Jennifer Williams: ‘The North in a Time of Covid’

“The story of how poor policy helped coronavirus rip through some of England’s poorest Northern communities did not begin with the discovery of Covid-19. Its prologue was written during decades of central failures to properly serve, fund or listen to those places. From Manchester we predicted the consequences even as policies were landing, heavily, from hundreds of miles away: from the perversity of hollow, monolithic central systems to the hoarding of vital information within them and the prioritising of rhetoric over experience. We were the first to query local lockdown policies that failed to define either ‘local’ or ‘lockdown’. Through a long Covid summer, we tried to explain how life in Greater Manchester was meant to be lived, as Parliament lapsed into recess, ministers changed our rules day by day and the virus bubbled endemically in our poorest populations, outside of the national spotlight. Autumn’s showdown may have shocked government but it didn’t surprise us. A year on, the North West has recorded the highest death rates in the country. But behind those numbers sit older, deeper inequality and neglect that will take far longer to address than Covid-19 itself.”

 

Emma Youle: ‘This is Britain’s Housing System in 2020: A Two-Part Investigation’

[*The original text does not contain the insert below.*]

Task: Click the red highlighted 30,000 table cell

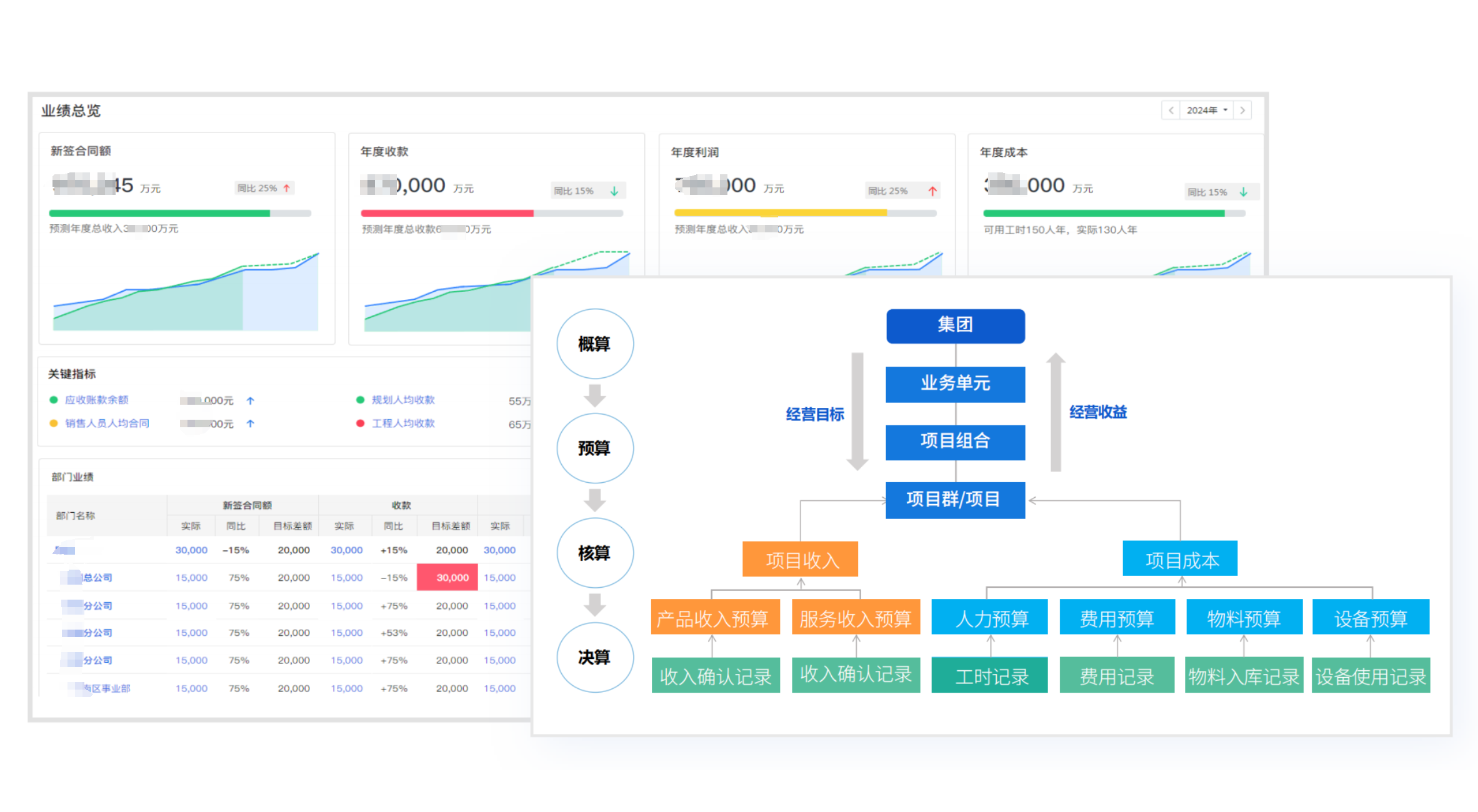Action: tap(447, 577)
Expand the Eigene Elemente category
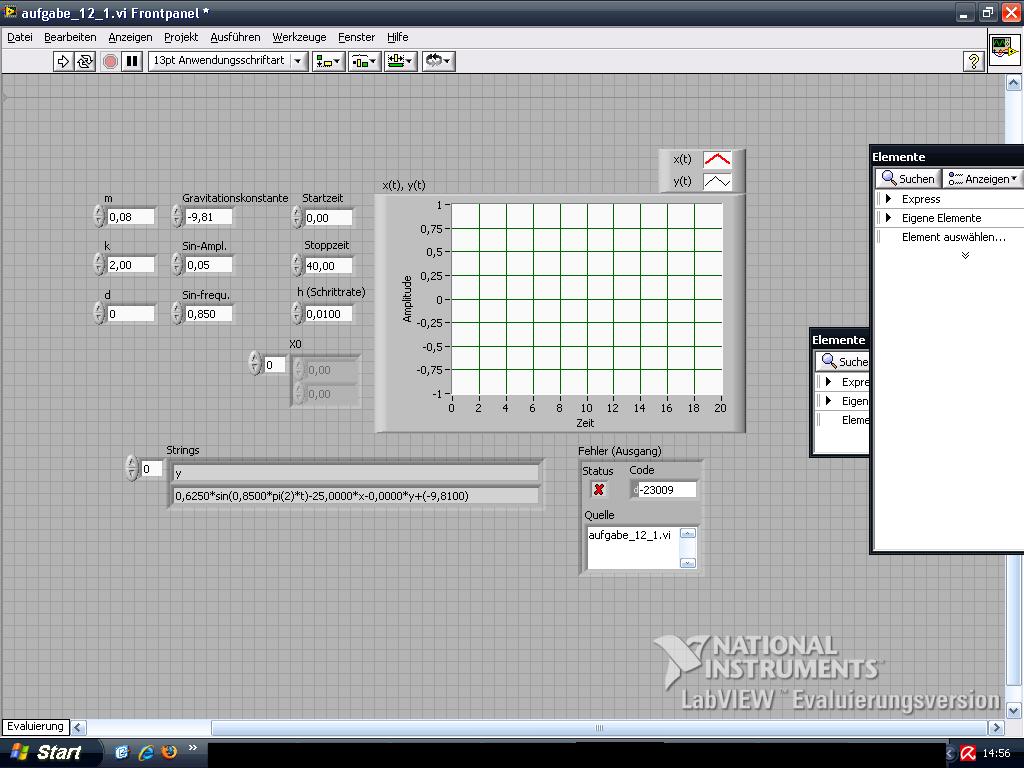Screen dimensions: 1024x768 (x=888, y=218)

For a year, Emma Youle carried out interviews with two families living in temporary homeless housing for her special two-part investigation for HuffPost UK. Her reporting focuses on the experience of living in one room, with access to shared kitchens and bathrooms. Because these families are housed, and not in public view like rough sleepers, conditions in this type of homeless accommodation are often hidden. The reporting spotlights the severe overcrowding they face and the toll it takes on mental health. Their stories are also documented through the pandemic, to track its impact on some of the UK’s most vulnerable households. In the second part of the investigation, Emma explored the wider housing crisis and analysed government data to reveal how it deepened sharply in the early months of the pandemic.

Emma Youle is an award-winning investigative journalist who worked for regional newspapers before joining HuffPost UK as special correspondent. She has covered stories including the contaminated blood scandal, the housing crisis, historic child abuse, and won the Private Eye Paul Foot Award 2017 for her reporting exposing conditions inside homeless hostels.